PRAYING IN THE LIGHT OF CHRIST
The transfiguration of Jesus was essentially an experience of prayer (cf. Luke 9:28-29). Indeed, prayer reaches its culmination and thus becomes a source of inner light when the spirit of the human adheres to that of God and their respective wills merge, as it were, to become a whole. When Jesus went up the mountain, he was immersed in contemplation of the loving plan of the Father, who had sent him into the world to save humanity. Elijah and Moses appeared beside Jesus, meaning that the sacred Scriptures were in concordance with the proclamation of his paschal mystery - that, in other words, Christ had to suffer and die in order to enter into his glory (cf. Luke 24:26, 46). At that moment Jesus saw silhouetted before him the cross, the extreme sacrifice necessary in order to free us from the dominion of sin and death. And in his heart, once again, he repeated his "Amen." He said, "Yes, here I am; may your loving will be done, O Father." And as had happened after his baptism in the Jordan, from heaven there came signs of God the Father's pleasure: the light that transfigured Christ and the voice that proclaimed him "my beloved Son" (Mark 9:7).

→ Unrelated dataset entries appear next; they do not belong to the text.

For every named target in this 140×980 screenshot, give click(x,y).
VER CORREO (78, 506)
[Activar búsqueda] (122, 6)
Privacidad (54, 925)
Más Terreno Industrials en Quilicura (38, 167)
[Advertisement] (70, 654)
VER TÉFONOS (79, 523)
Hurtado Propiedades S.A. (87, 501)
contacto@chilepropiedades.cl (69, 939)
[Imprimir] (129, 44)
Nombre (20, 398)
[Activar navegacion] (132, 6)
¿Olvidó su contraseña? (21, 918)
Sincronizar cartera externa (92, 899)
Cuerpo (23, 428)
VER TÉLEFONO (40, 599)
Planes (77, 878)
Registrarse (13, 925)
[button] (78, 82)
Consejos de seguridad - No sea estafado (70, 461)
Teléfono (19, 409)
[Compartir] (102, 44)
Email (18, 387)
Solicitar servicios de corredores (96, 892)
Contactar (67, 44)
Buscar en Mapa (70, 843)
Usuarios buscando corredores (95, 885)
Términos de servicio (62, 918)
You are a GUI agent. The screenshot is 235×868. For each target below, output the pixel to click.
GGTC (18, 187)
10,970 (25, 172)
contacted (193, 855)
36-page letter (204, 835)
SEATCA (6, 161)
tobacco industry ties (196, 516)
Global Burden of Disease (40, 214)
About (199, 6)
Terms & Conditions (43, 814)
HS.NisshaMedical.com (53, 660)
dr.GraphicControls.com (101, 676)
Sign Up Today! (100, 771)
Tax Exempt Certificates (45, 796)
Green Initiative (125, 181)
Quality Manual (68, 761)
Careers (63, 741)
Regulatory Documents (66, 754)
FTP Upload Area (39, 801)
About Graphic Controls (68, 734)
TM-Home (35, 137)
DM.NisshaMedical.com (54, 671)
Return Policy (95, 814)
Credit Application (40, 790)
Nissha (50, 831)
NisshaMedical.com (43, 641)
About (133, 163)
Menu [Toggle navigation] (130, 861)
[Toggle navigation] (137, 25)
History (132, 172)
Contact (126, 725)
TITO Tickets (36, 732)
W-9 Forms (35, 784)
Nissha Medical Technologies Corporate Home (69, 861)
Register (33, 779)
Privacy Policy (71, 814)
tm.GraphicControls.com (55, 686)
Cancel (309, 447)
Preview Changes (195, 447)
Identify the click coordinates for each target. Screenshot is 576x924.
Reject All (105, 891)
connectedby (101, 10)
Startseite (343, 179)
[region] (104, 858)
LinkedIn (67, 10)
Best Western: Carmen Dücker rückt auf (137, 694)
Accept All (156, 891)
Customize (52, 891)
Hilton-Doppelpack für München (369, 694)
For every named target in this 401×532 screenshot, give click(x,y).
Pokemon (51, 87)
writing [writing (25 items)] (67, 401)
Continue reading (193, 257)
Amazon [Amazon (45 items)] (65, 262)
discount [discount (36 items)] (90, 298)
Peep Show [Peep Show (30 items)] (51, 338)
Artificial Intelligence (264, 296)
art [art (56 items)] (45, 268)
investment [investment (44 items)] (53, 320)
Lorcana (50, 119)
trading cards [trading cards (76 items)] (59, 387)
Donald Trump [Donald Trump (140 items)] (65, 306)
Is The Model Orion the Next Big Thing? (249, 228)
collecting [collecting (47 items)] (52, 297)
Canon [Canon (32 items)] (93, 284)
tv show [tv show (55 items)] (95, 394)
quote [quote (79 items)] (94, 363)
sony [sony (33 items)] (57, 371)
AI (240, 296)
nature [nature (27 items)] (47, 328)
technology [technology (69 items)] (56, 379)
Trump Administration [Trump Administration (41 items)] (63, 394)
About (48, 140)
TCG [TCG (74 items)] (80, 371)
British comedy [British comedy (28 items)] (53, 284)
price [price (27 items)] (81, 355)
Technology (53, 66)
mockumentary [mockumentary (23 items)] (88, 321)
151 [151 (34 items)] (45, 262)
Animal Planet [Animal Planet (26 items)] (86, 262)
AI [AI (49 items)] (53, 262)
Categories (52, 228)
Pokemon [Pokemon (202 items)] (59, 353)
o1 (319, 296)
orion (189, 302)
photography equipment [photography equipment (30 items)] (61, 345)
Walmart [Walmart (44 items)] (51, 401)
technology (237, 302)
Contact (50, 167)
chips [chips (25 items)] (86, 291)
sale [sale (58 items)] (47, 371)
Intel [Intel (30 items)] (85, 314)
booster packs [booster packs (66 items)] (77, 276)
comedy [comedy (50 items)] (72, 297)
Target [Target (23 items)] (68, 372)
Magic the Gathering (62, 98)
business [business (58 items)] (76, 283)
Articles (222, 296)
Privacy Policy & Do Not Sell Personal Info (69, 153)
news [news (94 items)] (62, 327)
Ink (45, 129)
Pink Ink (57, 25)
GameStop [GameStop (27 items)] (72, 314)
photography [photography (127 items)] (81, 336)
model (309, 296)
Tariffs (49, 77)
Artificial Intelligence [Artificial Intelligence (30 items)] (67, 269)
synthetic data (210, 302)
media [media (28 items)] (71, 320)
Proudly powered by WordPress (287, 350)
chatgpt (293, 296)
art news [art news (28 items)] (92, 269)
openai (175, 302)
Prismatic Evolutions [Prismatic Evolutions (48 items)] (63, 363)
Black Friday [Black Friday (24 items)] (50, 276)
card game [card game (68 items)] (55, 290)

Together with fasting and works of mercy, prayer is the backbone of our spiritual life. Dear brothers and sisters, I urge you to find in this Lenten season prolonged moments of silence, possibly in retreat, in order to review your own lives in the light of the loving plan of the heavenly Father. Let yourselves be guided in this more intense listening to God by the Virgin Mary, a teacher and model of prayer. Even in the thick darkness of Christ's passion, she did not lose the light of her divine Son but rather treasured it in her heart. For this we call on her as Mother of Trust and Hope!